I haven’t been on these streets in like for ever but that doesn’t last forever because this art runs deep within me, that is journaling, writing and anything you may call it.
Now, of 2021, I had something in mind at the dawn of this decade. I wasn’t so thrilled about the new year but I was determined to accomplish one specific goal. Unfortunately, I wasn’t able to because life took a different turn and God had totally different plans for me from what I thought I needed. His plans are always for good, we only need to align with our words to his word.
It has been such a tough year and I will do my best recollect my experiences through the months………come rewind with me what 2021 has been like in my shoes.
January; I was hopeful and determined to take on a leadership class from Harvest Institute ie HI SOL. I embarked on the journey and was up to the challenge it presented. I encourage you to join next year, it’s worth it. 💪
February; Gaining momentum for the year, fully engaged in accomplishing my one goal for the year. Life presented a clear path for me in 2021. I was happy.😎
March; The unimaginable happened and my life took a sharp twist with the death of one of my elder brothers….find out about it here https://angiejournals.wordpress.com/2021/05/06/for-such-a-time-as-this/…. None the less, I continued to pursue my goal. It all seemed like a bad dream that wouldn’t go away.
April; The real nightmare started. The reality and magnitude of the responsibility my brother left on my shoulders started to weigh in. Fear gripped me like never before. Like I said, it was a nightmare but God carried me through. My life was in constant danger with threats from my enemies who wanted me dead because of my inheritance.
May; The battles became real, I was battling all sorts of things both spiritually and physically.

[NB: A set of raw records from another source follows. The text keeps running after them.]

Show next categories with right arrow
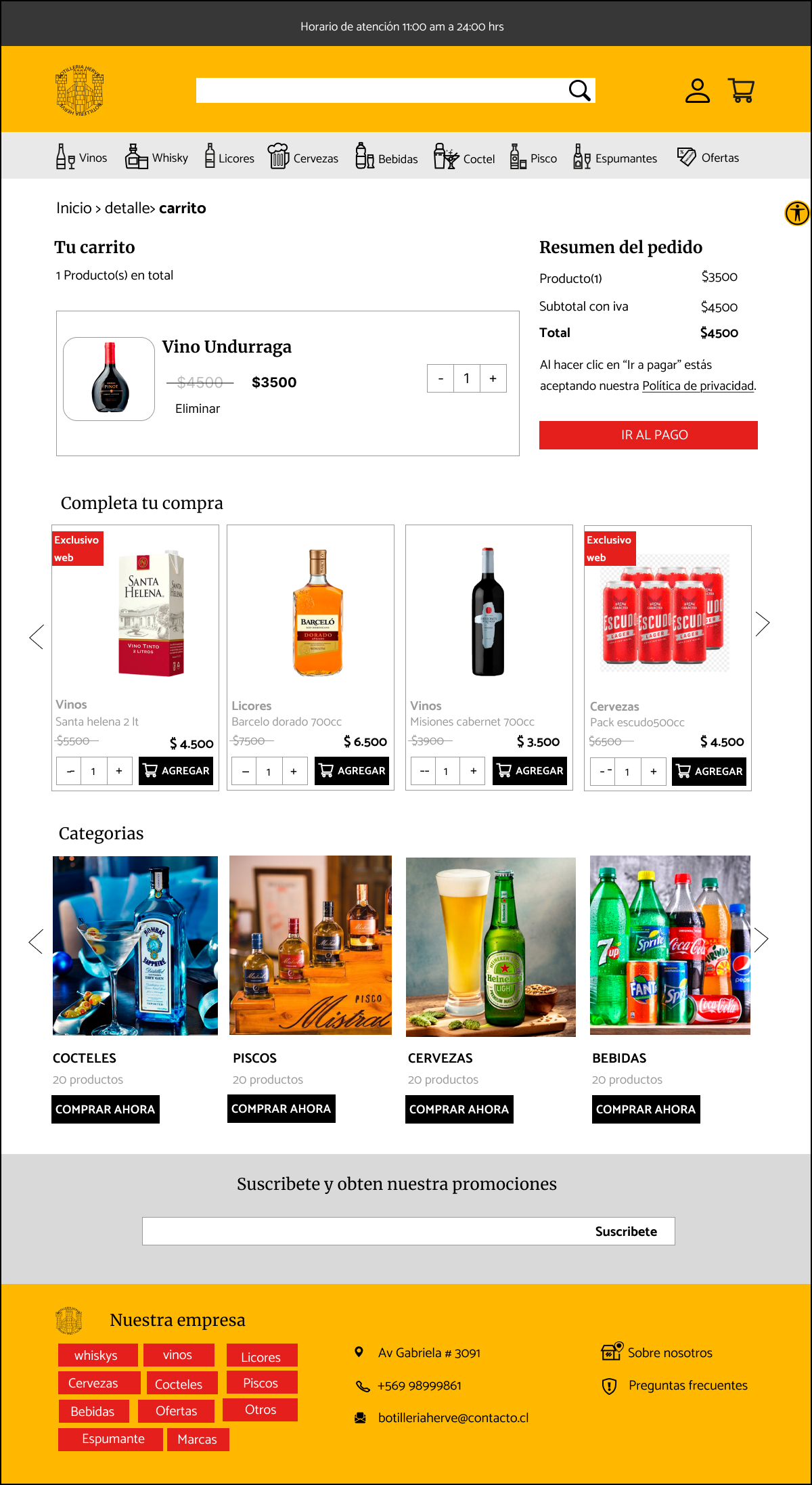Screen dimensions: 812x1485 point(761,939)
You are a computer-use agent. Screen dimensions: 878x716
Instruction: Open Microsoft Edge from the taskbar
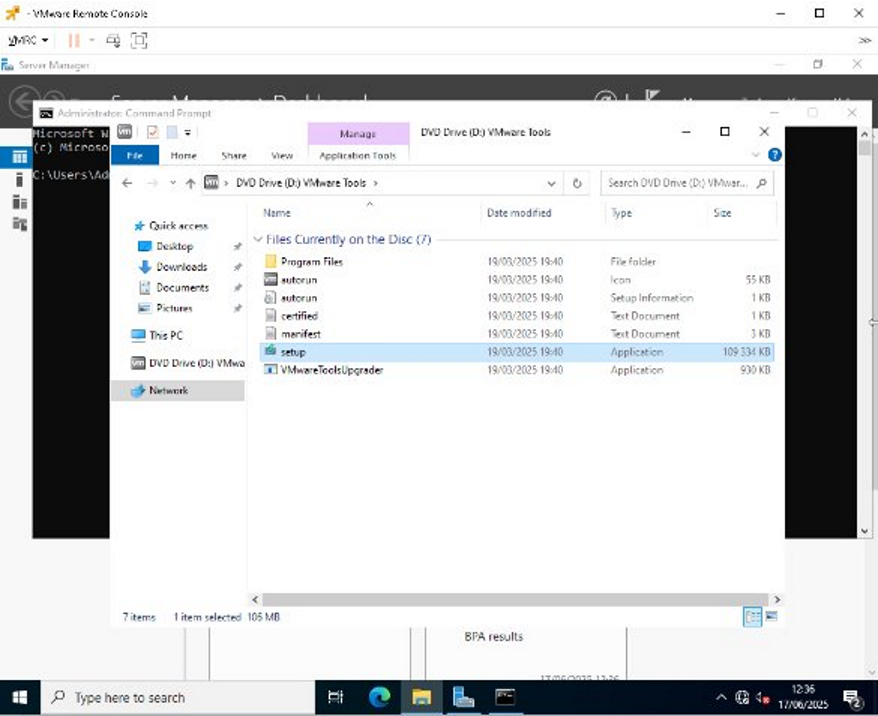pyautogui.click(x=380, y=697)
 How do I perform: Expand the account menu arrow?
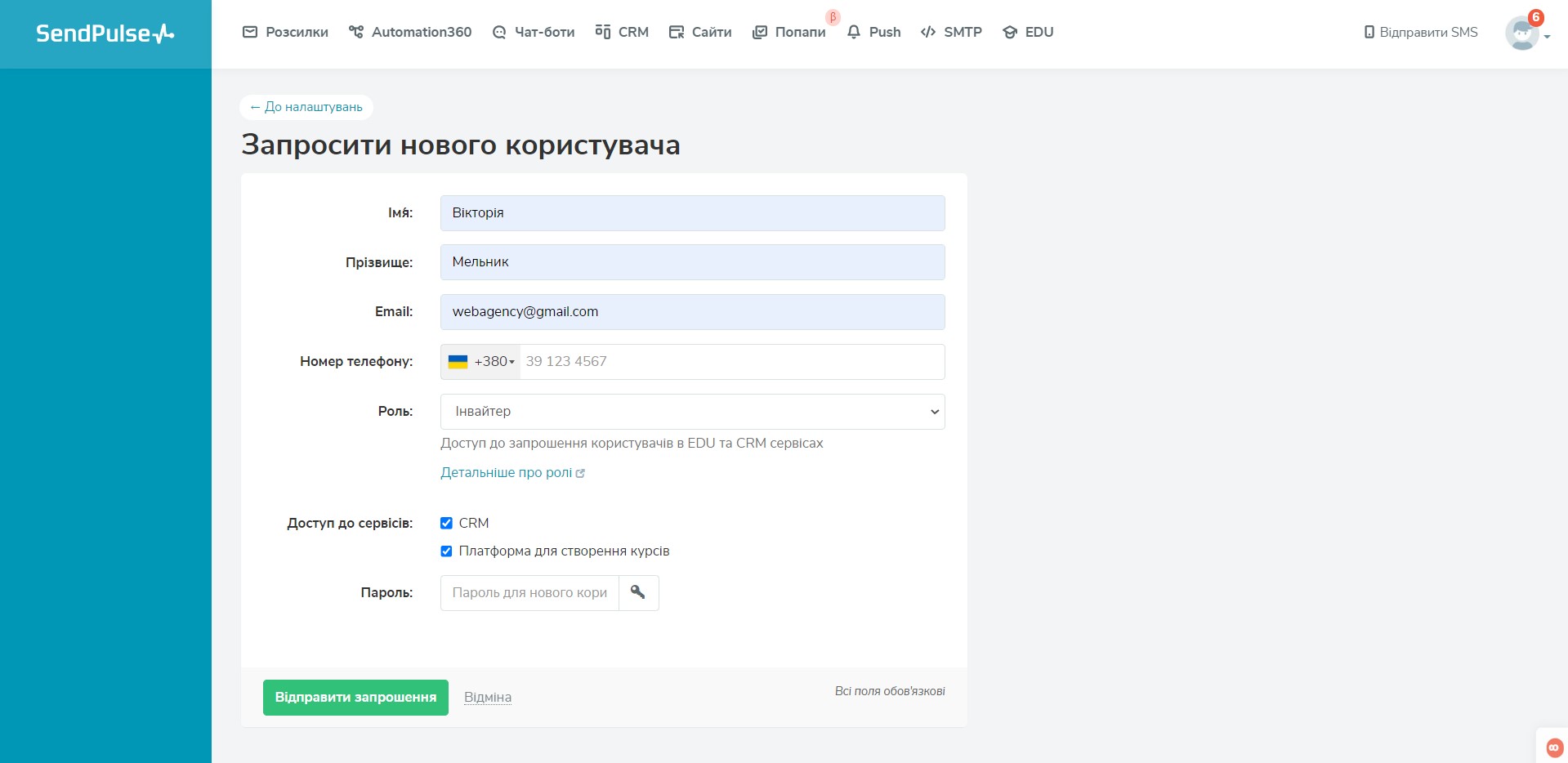point(1547,37)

I didn’t know what my life was about anymore except for the battles I was fighting. Take note, I was still engaged with my leadership classes.
June; Breath of fresh air amidst the storm, I changed my environment and shifted house because the environment around you matters so much when dealing with certain battles and storms around you. I regained focus of what I was dealing with. I needed the rest and the 2nd lockdown also happened.
July; The reawakening happened, God sent me a divine helper. We war was still on but the battles had taken a back seat until this helper saw to it that the battles be fought and won. It was strategy formation time! In this time, I started leading a Missional Community again as is a requirement for my leadership class at Harvest Institute.
August; It was the most draining month of the year, I was exhausted and wanted to give up on almost everything but giving up isn’t an option I was about to take. However, I had to let go of certain responsibilities that were also very demanding. Before I did that, I had school, leading an MC, handling company issues and my job, which were all very demanding on a constant. I was stretched to my limit and needed to rest.
September; It was time to let go and focus on one thing at a time, I dropped out of my leadership class and stepped down from leading an MC. I was then left with my job and dealing with resolving company issues. On and on we battled with the Lord as our defender making us victorious every step of the way.
October; All hell broke loose, it was stressful to the epitom. The company took a shaking of which we are still recovering from. My family is my biggest support given to me by God. Someone wanted me to be arrested concerning company issues but God being my Father, he was there to see me through it all. God is my vindicator!
November; Well, what I can say is, the bible states it clear that the enemy falls into the traps that he lays for us. Yes, the traps laid out for me started to take in their maker. Only God can do such a thing. I can smell my final victory closer than when we first began.
December; With God by my side, I have fought the battles and we have been victorious. The war is already won in Christ Jesus and I feel warn out. Momentarily, I have failed to dream or plan for next year. When I search my mind, it often bounces off a wall. Usually I have my new year’s calendar ready and filled in by mid December but this time round, my mind just can’t conjure what I desire/plan to do next year. I guess it will be a year of rest from this war once it’s completely over. This year’s experience has pointed me to look at the life of Christ and I found some solace in it all. There is still hope, I haven’t lost track of the vision and dreams God has entrusted me to carry.
Song of the year – Goodness of God by Jenn Johnson.